Zombie apocalypse fantasies suddenly turn the tides of the us-verse-them battles that humans vie everyday to create for themselves. Due to the crisis at hand, society’s rules are suddenly cast aside in favor of survival. Taboos like stealing and killing are suddenly validated in the name of self-preservation, freeing that dormant part of human instinct that polite society constantly tries to suppress. In a twisted sense, zombie time is fun time.

A zombie attack also allows the survivors to get revenge on society for restraining them their entire lives. Under the justification that a zombie isn’t human anymore, people who are normally pawns in the game of social chess are now vindicated knights of destruction, lashing out against the zombies in erratic, awkward, and ultimately useless ways until they’re checkmated. Up until then, they can hack away at the mutated symbols of their self-oppression, awarding themselves personal gold stars if they run across the zombified version of someone who tormented them before the apocalypse.

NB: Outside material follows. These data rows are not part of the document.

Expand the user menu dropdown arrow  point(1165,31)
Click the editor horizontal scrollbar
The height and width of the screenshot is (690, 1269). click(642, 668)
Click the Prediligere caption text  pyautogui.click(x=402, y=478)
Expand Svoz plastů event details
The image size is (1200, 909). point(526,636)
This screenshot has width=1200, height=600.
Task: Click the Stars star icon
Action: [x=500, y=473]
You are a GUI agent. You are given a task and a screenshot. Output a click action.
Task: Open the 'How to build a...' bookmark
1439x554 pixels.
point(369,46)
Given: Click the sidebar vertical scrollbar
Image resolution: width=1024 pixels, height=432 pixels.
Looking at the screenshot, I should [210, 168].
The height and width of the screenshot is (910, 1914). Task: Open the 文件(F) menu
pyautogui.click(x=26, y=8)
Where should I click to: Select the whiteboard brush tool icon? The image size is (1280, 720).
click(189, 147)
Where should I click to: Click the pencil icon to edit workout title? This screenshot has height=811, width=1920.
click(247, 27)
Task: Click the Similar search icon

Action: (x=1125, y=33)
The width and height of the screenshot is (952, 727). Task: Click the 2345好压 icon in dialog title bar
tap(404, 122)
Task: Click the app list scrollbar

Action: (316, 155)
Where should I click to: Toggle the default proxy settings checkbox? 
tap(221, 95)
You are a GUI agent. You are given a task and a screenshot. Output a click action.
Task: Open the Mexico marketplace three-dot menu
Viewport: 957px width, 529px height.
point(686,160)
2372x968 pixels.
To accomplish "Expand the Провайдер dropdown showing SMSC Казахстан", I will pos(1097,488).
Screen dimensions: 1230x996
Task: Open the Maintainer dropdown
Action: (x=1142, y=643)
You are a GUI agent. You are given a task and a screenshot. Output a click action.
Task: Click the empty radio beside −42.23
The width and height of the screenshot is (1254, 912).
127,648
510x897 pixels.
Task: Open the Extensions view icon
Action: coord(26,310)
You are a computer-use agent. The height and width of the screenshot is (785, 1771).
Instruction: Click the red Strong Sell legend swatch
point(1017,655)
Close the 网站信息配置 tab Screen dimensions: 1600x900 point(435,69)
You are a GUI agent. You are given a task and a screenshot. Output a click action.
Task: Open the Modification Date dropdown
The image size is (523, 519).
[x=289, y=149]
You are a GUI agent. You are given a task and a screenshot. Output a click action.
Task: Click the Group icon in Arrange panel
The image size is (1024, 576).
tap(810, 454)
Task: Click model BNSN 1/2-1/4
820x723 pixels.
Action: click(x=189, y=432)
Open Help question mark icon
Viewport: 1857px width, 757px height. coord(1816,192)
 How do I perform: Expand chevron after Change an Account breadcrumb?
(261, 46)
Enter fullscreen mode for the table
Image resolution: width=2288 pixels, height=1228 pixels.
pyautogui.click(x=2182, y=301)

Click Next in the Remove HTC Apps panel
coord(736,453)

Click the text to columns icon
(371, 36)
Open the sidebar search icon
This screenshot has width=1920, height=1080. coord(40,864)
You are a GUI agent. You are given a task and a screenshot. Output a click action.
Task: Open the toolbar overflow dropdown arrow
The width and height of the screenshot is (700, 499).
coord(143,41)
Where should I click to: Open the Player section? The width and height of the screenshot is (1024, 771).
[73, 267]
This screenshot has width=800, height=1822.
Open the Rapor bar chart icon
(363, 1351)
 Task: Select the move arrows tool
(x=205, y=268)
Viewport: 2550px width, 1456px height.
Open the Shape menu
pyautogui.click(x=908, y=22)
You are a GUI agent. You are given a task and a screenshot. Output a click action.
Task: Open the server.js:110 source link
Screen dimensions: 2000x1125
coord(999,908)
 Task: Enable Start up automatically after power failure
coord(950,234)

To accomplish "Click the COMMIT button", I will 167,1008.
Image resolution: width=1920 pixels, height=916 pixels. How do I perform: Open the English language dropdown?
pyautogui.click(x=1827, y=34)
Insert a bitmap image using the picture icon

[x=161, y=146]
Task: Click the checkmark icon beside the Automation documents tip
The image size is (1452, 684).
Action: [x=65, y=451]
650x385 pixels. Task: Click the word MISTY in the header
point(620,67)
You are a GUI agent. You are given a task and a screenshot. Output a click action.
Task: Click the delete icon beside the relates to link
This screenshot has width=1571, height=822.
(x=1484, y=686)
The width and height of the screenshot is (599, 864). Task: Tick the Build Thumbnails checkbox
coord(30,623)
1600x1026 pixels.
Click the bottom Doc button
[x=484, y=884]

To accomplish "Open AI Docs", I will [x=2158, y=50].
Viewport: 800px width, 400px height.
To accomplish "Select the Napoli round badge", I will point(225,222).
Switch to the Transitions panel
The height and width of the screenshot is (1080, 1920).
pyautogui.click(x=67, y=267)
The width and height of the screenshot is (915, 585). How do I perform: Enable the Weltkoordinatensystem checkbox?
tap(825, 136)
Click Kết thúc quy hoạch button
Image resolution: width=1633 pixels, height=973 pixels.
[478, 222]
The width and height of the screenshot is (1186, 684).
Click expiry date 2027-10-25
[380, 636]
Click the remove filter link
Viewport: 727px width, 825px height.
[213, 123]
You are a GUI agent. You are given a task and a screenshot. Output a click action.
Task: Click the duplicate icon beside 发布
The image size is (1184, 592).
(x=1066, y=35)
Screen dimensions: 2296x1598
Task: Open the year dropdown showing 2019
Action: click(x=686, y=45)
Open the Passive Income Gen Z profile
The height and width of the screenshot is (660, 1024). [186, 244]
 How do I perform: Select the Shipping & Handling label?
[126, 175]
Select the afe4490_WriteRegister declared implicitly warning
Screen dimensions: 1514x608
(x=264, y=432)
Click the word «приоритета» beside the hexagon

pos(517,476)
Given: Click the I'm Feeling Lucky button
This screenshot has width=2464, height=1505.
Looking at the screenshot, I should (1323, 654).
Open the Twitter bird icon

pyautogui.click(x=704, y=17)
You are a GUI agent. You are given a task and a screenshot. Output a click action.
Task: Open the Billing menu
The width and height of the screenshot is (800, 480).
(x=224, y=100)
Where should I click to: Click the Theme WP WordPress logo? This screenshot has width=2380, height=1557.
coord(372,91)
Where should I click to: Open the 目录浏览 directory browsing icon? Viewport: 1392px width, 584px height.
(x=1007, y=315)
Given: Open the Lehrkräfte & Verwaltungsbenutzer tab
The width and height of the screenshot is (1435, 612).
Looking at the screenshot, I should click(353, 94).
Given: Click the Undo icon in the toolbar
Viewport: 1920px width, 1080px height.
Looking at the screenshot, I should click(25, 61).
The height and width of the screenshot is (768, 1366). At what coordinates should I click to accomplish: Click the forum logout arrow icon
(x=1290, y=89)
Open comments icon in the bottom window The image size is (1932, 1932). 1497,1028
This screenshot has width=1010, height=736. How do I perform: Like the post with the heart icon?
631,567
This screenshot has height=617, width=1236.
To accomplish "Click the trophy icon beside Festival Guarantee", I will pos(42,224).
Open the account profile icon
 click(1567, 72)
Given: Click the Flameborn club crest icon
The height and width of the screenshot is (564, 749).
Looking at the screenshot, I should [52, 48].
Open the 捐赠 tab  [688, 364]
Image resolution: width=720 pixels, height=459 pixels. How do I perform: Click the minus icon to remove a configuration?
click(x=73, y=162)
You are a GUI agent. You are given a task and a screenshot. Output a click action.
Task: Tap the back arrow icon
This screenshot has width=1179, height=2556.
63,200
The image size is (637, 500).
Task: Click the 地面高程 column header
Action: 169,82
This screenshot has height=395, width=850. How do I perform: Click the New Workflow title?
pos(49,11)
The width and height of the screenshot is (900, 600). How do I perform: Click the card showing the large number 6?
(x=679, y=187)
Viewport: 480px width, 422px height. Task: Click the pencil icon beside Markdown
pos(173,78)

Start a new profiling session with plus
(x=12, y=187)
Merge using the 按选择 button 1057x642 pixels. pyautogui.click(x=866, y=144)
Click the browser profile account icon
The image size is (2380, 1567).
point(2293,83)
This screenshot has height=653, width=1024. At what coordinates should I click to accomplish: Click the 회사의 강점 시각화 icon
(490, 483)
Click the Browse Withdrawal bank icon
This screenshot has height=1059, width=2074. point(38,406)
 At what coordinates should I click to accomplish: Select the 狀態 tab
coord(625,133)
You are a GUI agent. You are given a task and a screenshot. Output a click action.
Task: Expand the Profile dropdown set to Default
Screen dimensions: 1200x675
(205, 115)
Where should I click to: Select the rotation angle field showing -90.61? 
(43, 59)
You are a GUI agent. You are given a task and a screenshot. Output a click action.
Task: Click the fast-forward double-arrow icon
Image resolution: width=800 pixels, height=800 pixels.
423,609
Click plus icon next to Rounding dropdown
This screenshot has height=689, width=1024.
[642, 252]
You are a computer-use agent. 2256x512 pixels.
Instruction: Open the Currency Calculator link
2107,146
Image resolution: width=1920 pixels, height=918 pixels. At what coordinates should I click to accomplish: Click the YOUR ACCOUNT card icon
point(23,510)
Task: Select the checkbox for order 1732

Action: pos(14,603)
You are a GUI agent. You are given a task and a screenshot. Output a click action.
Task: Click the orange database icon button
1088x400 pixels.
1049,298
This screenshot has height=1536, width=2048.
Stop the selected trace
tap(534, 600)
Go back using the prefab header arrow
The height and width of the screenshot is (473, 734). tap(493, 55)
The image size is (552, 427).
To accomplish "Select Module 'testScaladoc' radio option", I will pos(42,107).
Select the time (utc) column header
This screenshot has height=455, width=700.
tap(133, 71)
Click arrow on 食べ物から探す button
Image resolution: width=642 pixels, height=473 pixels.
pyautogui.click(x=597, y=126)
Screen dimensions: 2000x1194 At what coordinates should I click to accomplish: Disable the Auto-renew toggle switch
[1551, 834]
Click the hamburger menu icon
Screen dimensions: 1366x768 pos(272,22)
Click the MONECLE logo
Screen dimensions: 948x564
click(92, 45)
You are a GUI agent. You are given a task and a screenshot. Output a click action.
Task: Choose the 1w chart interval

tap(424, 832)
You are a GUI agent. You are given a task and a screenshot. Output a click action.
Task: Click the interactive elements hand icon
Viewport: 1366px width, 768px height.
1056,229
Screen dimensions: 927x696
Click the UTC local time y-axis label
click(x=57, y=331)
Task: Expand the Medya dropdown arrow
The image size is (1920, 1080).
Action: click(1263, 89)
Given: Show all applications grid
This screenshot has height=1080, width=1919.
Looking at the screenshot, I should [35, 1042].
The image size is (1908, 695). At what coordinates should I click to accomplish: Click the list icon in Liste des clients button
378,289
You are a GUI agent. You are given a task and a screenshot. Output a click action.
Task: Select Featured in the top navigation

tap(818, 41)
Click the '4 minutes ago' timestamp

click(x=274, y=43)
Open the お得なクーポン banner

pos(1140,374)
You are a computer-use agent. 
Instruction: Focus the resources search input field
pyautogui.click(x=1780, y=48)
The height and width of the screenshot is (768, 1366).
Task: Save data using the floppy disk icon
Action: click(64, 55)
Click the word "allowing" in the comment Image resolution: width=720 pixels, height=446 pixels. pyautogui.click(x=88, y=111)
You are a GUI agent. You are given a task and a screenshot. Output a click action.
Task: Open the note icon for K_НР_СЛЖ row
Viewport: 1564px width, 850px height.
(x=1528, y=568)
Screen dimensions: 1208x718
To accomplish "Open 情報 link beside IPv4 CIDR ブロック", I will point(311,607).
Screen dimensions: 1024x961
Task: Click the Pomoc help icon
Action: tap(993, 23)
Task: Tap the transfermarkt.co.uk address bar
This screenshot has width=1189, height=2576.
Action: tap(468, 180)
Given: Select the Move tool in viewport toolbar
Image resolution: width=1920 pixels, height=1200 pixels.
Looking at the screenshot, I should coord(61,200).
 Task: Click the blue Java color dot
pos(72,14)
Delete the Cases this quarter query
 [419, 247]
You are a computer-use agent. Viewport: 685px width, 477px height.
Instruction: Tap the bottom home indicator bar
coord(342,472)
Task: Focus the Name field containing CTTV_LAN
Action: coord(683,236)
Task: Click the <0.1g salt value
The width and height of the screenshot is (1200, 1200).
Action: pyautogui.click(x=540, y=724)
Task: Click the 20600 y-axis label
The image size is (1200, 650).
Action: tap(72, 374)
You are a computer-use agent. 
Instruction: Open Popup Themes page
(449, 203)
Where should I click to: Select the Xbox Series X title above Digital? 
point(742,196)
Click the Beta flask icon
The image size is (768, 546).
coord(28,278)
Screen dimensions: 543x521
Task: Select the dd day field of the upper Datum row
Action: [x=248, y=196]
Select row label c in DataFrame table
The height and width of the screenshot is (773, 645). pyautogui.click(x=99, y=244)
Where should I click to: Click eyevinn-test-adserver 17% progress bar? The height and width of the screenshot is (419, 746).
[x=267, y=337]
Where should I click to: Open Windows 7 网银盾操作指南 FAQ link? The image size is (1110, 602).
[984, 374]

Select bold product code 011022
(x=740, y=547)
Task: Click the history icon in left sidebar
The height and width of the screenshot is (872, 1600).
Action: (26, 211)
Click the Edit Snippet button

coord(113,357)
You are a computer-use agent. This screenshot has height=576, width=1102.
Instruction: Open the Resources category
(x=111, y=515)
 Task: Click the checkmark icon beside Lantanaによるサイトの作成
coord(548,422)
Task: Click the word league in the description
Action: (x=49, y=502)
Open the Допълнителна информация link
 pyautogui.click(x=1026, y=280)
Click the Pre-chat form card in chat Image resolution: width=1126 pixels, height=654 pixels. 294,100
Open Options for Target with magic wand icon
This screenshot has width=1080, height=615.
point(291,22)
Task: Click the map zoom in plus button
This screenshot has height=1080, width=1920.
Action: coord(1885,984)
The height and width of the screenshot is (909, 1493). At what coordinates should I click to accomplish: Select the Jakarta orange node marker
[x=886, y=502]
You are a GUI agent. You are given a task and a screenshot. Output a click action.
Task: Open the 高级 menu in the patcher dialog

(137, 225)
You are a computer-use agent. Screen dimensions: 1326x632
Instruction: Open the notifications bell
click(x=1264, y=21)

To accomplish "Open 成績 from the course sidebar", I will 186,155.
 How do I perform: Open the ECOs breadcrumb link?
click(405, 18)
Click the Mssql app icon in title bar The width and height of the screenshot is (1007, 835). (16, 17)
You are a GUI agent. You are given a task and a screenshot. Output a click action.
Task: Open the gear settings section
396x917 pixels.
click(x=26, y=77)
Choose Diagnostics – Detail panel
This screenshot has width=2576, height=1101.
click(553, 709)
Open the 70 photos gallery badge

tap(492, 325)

The zombie fantasy allows people to lash out against social order and satisfy a blood lust they kept tucked deep inside them. While many would decry this theory and claim only complete crazies would desire this kind of suspension of communal rules, how many of you pumped yourself up to defeat the competition in a sporting event or cheered on as the opposition in a war got slaughtered? Humans are naturally a warlike race, always looking for something to fight against, whether it be physically or psychologically. The zombie fantasy is just another war fantasy we humans entertain ourselves with.

Of course, you have the occasional turn of events where the zombies can be cured, at which point the characters look at each other with that “oh crap” expression and begin rationalizing that it was either them or the zombies. At this point, real life starts its gears back up again and the survivors are left to deal with consequences they secretly hoped would never be an issue again. The game’s over, and now they have to deal with the damage that spilled out into the real world.

So next time you watch a zombie movie, you’ll think twice about dismissing it as a fledging amateur producer’s attempt at making their mark on filmography’s history by producing an inferior carbon-copy of a concept previously executed by their contemporaries. Actually, in most cases these movies are to be taken at face value. All it took was the creative musings of a writer working on an obscure website for zero pay to inject meaning where there was previously none. Hopefully I haven’t ruined the next undead cinematic masterwork you throw into your DVD player by weighing it down with worth. Yet if you’re a cinematic simpleton like myself who actually watches these doomed voyages, you’ll probably blissfully forget everything I’ve said, just as I have done now. I suppose all I need are some… BRAINS!!!